By the time he got there Obama was often stumbling and barely coherent. If Ruth or one of the children made the mistake of locking up before they went to bed, Obama would hammer loudly on the door and angrily demand that someone let him in. Gladys Ogolah, the next-door neighbour who knew Obama from their days at Central Bank together, heard every word of it.

“He would shout at Ruth, ‘Open the door, woman. Open the door,‘” Ogolah recalled. “He would say, ‘Why are you sleeping when I am not back at home. Open the door now.’ And then he would beat on the door, boom, boom, boom.”

Ogolah was hardly the only Woodley resident keenly aware of their baritone-voiced neighbour. Even when Obama was sober, his thundering voice wafted over the hedges and shattered the neighbourhood calm.

Sometimes, he was just calling to his children without making any effort to keep his voice down. But on the nights when he and Ruth got into an argument, his domineering voice could be heard the length of the Loddon Grove road and sometimes beyond.

Not long after they moved into the house, the Obamas had become a regular topic of neighborhood talk, little of it good. “Barack would come back from work or wherever he was in the middle of the night and they would fight very loudly,” recalled Ndolo Ayah, who lived nearby. “Everybody knew about it.

I think we all worried a bit about Ruth’s safety. Barack was not a violent person, but he could be very violent in his language.”

Gladys Ogolah and her husband, Boaz, got to know the Obamas well and not just because of the couple’s ongoing fighting. Boaz Ogolah was also an economist who worked in the Ministry of Economic Planning and Development, and Obama respected his breadth of knowledge and experience.Sometimes Obama would drop in for a drink, and the two men would critique the other economists in government service whose academic credentials they considered inferior to their own.

Obama would also talk openly of some of the beautiful women to whom he was attracted.

“Barack was a Luo and a polygamist, and so this was no big deal to him,” said Ogolah. “He was very open about it.”

Just a few years younger than her neighbour, Gladys Ogolah grew to like her new American friend.

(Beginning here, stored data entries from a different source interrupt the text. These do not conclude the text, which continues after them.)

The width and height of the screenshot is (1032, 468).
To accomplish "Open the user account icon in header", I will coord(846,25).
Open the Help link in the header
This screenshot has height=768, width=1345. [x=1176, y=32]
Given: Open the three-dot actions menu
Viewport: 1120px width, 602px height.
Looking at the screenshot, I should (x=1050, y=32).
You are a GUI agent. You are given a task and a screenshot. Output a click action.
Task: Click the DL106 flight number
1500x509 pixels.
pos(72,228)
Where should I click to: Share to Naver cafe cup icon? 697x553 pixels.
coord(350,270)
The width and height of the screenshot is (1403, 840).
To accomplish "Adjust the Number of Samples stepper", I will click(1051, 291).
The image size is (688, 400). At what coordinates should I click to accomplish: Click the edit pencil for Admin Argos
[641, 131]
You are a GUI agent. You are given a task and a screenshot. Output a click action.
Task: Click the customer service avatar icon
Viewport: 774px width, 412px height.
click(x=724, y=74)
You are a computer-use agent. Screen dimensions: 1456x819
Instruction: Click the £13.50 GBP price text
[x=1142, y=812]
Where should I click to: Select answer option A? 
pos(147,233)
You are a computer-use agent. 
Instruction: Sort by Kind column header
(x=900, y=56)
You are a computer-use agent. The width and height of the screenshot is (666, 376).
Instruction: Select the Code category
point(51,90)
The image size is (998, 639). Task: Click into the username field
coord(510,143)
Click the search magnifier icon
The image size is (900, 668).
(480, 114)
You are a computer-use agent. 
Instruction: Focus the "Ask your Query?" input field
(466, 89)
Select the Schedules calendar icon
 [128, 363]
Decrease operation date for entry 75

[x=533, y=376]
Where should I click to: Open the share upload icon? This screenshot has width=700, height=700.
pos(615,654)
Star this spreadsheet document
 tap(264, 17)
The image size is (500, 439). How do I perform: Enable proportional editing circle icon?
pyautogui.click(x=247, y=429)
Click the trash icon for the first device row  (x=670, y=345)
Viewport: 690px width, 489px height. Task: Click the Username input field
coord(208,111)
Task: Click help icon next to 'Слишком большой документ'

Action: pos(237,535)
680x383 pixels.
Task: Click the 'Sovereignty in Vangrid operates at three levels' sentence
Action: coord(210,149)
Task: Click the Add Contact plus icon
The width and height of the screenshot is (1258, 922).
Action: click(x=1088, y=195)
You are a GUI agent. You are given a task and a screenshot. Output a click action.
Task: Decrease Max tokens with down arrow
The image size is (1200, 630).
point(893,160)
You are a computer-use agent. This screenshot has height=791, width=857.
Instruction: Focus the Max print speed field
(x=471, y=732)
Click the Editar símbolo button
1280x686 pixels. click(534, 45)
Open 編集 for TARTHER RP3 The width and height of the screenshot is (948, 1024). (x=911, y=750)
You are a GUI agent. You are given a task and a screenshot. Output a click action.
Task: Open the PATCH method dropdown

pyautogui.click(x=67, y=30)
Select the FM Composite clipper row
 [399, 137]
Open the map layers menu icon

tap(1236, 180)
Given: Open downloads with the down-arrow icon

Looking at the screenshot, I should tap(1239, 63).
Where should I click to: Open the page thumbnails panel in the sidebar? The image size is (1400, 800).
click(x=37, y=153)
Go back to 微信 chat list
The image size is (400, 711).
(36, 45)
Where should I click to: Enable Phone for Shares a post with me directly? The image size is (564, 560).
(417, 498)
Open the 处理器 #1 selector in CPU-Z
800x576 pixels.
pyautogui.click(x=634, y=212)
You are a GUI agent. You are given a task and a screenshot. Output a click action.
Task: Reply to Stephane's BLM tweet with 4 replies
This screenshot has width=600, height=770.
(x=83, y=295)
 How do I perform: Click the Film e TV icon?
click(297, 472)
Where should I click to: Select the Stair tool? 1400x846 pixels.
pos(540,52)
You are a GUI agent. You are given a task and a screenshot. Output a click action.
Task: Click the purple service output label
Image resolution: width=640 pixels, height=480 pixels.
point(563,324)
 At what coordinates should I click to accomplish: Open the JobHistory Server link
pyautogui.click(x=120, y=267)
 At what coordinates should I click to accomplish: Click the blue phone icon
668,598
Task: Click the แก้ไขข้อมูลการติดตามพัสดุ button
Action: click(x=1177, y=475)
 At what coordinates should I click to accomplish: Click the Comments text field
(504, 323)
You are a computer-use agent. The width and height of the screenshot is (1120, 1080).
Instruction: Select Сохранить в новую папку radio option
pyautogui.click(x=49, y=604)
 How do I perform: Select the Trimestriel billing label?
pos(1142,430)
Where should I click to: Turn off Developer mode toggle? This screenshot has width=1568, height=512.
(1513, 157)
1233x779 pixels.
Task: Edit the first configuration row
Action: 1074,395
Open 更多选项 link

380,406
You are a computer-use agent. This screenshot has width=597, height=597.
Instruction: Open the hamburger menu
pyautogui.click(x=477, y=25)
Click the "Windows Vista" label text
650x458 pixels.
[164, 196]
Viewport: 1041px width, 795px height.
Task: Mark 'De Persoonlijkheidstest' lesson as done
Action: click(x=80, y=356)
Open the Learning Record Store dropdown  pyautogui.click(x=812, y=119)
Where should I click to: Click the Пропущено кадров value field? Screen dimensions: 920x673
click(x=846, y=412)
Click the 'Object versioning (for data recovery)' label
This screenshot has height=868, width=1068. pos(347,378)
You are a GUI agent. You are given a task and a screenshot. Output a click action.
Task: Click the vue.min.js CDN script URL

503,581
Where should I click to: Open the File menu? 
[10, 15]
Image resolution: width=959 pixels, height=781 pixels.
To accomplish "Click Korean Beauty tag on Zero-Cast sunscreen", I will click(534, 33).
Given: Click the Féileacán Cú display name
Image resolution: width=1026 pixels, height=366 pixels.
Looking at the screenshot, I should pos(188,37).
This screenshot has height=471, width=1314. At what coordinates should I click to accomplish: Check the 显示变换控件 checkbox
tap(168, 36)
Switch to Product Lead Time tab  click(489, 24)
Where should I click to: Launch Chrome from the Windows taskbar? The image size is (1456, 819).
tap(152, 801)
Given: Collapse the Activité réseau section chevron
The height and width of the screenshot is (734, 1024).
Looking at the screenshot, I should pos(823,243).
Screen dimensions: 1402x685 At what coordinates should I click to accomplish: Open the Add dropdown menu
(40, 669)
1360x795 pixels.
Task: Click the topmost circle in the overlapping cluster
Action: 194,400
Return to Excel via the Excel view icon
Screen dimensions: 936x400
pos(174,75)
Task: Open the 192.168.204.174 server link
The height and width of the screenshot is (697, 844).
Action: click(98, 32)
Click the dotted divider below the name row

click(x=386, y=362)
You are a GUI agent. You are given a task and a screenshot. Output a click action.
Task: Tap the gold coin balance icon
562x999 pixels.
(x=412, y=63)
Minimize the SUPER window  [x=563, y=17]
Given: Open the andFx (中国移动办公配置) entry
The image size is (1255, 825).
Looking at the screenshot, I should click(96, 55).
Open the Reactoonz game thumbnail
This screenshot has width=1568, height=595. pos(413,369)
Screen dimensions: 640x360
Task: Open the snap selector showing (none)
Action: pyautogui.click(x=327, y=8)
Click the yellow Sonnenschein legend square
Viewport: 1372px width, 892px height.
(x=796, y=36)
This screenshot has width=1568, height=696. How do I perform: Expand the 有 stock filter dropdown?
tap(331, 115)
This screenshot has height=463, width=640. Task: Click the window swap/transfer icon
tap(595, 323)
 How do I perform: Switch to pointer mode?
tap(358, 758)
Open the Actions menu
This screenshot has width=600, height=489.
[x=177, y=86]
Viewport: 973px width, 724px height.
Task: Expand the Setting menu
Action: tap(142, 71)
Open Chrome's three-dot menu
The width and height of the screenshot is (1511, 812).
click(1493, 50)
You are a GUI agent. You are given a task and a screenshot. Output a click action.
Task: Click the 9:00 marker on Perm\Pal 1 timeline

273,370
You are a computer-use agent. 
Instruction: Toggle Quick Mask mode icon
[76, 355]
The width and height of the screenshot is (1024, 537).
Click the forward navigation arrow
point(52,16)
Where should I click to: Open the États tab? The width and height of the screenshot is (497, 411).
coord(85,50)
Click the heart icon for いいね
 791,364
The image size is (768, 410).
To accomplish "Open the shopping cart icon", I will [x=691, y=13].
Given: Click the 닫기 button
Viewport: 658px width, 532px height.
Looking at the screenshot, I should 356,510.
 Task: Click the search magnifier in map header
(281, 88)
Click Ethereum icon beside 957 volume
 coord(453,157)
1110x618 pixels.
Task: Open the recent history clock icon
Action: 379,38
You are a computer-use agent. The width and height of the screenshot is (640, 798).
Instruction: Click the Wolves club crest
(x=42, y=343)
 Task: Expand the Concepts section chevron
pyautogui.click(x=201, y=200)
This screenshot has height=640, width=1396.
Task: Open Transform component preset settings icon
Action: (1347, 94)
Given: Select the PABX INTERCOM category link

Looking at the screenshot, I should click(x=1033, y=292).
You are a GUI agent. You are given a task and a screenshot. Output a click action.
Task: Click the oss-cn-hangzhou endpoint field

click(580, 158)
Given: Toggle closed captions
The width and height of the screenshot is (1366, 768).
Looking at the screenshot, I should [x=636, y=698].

Ruth clearly enjoyed Kenya and appreciated many of its customs. Unlike some mzungu who tended to stick with their own, Ruth counted African women among her closest friends. She was also devoted to all of Obama’s children and even some of his closer cousins. She was the one who arranged their weekend outings swimming at the Panafric and Safari Park hotels or picnics in the countryside. And she was the one who drove them to their schools and doctors’ appointments and, at times, shielded them from their father.

“Ruth was a very great woman,” said Ezra Obama, sixty-one and a retired manager of market development for Coca-Cola living outside Nairobi. “She treated all of us children the same and I respected her very much.”

But no matter how much Ruth tried to make things run smoothly, Obama seemed always to have a complaint. And when his shouting developed into more aggressive behavior in the passing months, it was to Ogolah that Ruth often turned, running through the darkness to the safe haven of her neighbor’s kitchen. “Sometimes, when he came home late he would order her to cook for him in the middle of the night and if she would not he would hit her about the shoulders and neck,” recalled Gladys Ogolah.

“Ruth would run screaming down the road to our house crying. She was tired of being hit and tired of being called names. She had a very, very rough time and I was always worried about her.”

As a boy, Mark Ndesandjo was fearful of his towering father and tried hard to stay out of his way so he would not inadvertently trigger his rage.

“What I felt from him was coldness. There was fear. That is what I recall,” Ndesandjo said in an interview.

“I was physically afraid of him. He was a large looming man and you did not know what to expect. Is he going to hit you or your mother or other people in your family? He did not smile except when he was drinking or when he was with friends.”

Anxious as to what their father’s condition would be on his return home each night, the children passed the afternoon following school with mounting apprehension.

“Everyone in the house was totally on edge because you never knew when my father would be back,” Ndesandjo said in an interview. “When he got there he would probably be drunk.”

And then the light would go on and you would hear thuds and shouts and my mother’s voice rising and crying and screaming.

You would hear sounds like falling objects and it would go on and on and on and on. I instinctively bonded with my mother because she was afraid and she was also very protective of me. And that made my father even angrier.

He resented me because we were both now competing for my mother’s attention. I was my mother’s firstborn and she had shifted some of her attention away from him to me. Sometimes when she was holding me, he would shout at her, ‘Stop tending to that brat.’”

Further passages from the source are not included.